Re: [PATCH v4 14/30] liveupdate: luo_session: Add ioctls for file preservation and state management

[Samiullah Khawaja <skhawaja@google.com>]

On Wed, Oct 29, 2025 at 1:13 PM Pasha Tatashin
<pasha.tatashin@soleen.com> wrote:
>
> On Wed, Oct 29, 2025 at 3:07 PM Pratyush Yadav <pratyush@kernel.org> wrote:
> >
> > Hi Pasha,
> >
> > On Mon, Sep 29 2025, Pasha Tatashin wrote:
> >
> > > Introducing the userspace interface and internal logic required to
> > > manage the lifecycle of file descriptors within a session. Previously, a
> > > session was merely a container; this change makes it a functional
> > > management unit.
> > >
> > > The following capabilities are added:
> > >
> > > A new set of ioctl commands are added, which operate on the file
> > > descriptor returned by CREATE_SESSION. This allows userspace to:
> > > - LIVEUPDATE_SESSION_PRESERVE_FD: Add a file descriptor to a session
> > >   to be preserved across the live update.
> > > - LIVEUPDATE_SESSION_UNPRESERVE_FD: Remove a previously added file
> > >   descriptor from the session.
> > > - LIVEUPDATE_SESSION_RESTORE_FD: Retrieve a preserved file in the
> > >   new kernel using its unique token.
> > >
> > > A state machine for each individual session, distinct from the global
> > > LUO state. This enables more granular control, allowing userspace to
> > > prepare or freeze specific sessions independently. This is managed via:
> > > - LIVEUPDATE_SESSION_SET_EVENT: An ioctl to send PREPARE, FREEZE,
> > >   CANCEL, or FINISH events to a single session.
> > > - LIVEUPDATE_SESSION_GET_STATE: An ioctl to query the current state
> > >   of a single session.
> > >
> > > The global subsystem callbacks (luo_session_prepare, luo_session_freeze)
> > > are updated to iterate through all existing sessions. They now trigger
> > > the appropriate per-session state transitions for any sessions that
> > > haven't already been transitioned individually by userspace.
> > >
> > > The session's .release handler is enhanced to be state-aware.

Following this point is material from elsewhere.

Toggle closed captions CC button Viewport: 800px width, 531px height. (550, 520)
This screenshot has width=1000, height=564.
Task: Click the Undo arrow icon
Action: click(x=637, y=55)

When a
> > > session's file descriptor is closed, it now correctly cancels or
> > > finishes the session based on its current state before freeing all
> > > associated file resources, preventing resource leaks.
> > >
> > > Signed-off-by: Pasha Tatashin <pasha.tatashin@soleen.com>
> > [...]
> > > +/**
> > > + * struct liveupdate_session_get_state - ioctl(LIVEUPDATE_SESSION_GET_STATE)
> > > + * @size:     Input; sizeof(struct liveupdate_session_get_state)
> > > + * @incoming: Input; If 1, query the state of a restored file from the incoming
> > > + *            (previous kernel's) set. If 0, query a file being prepared for
> > > + *            preservation in the current set.
> >
> > Spotted this when working on updating my test suite for LUO. This seems
> > to be a leftover from a previous version. I don't see it being used
> > anywhere in the code.
>
> thank you will remove this.
>
> > Also, I think the model we should have is to only allow new sessions in
> > normal state. Currently luo_session_create() allows creating a new
> > session in updated state. This would end up mixing sessions from a
> > previous boot and sessions from current boot. I don't really see a
> > reason for that and I think the userspace should first call finish
> > before starting new serialization. Keeps things simpler.
>
> It does. However, yesterday Jason Gunthorpe suggested that we simplify
> the uapi, at least for the initial landing, by removing the state
> machine during boot and allowing new sessions to be created at any
> time. This would also mean separating the incoming and outgoing
> sessions and removing the ioctl() call used to bring the machine into
> a normal state; instead, only individual sessions could be brought
> into a 'normal' state.
>
> Simplified uAPI Proposal
> The simplest uAPI would look like this:
> IOCTLs on /dev/liveupdate (to create and retrieve session FDs):
> LIVEUPDATE_IOCTL_CREATE_SESSION
> LIVEUPDATE_IOCTL_RETRIEVE_SESSION
>
> IOCTLs on session FDs:
> LIVEUPDATE_CMD_SESSION_PRESERVE_FD
> LIVEUPDATE_CMD_SESSION_RETRIEVE_FD
> LIVEUPDATE_CMD_SESSION_FINISH
>
> Happy Path
> The happy path would look like this:
> - luod creates a session with a specific name and passes it to the vmm.
> - The vmm preserves FDs in a specific order: memfd, iommufd, vfiofd.
> (If the order is wrong, the preserve callbacks will fail.)
> - A reboot(KEXEC) is performed.
> - Each session receives a freeze() callback to notify it that
> mutations are no longer possible.
> - During boot, liveupdate_fh_global_state_get(&h, &obj) can be used to
> retrieve the global state.
> - Once the machine has booted, luod retrieves the incoming sessions
> and passes them to the vmms.
> - The vmm retrieves the FDs from the session and performs the
> necessary IOCTLs on them.
> - The vmm calls LIVEUPDATE_CMD_SESSION_FINISH on the session. Each FD
> receives a finish() callback in LIFO order.
> - If everything succeeds, the session becomes an empty "outgoing"
> session. It can then be closed and discarded or reused for the next
> live update by preserving new FDs into it.
> - Once the last FD for a file-handler is finished,
> h->ops->global_state_finish(h, h->global_state_obj) is called to
> finish the incoming global state.
>
> Unhappy Paths
> - If an outgoing session FD is closed, each FD in that session
> receives an unpreserve callback in LIFO order.
> - If the last FD for a global state is unpreserved,
> h->ops->global_state_unpreserve(h, h->global_state_obj) is called.
> - If freeze() fails, a cancel() is performed on each FD that received
> freeze() cb, and reboot(KEXEC) returns a failure.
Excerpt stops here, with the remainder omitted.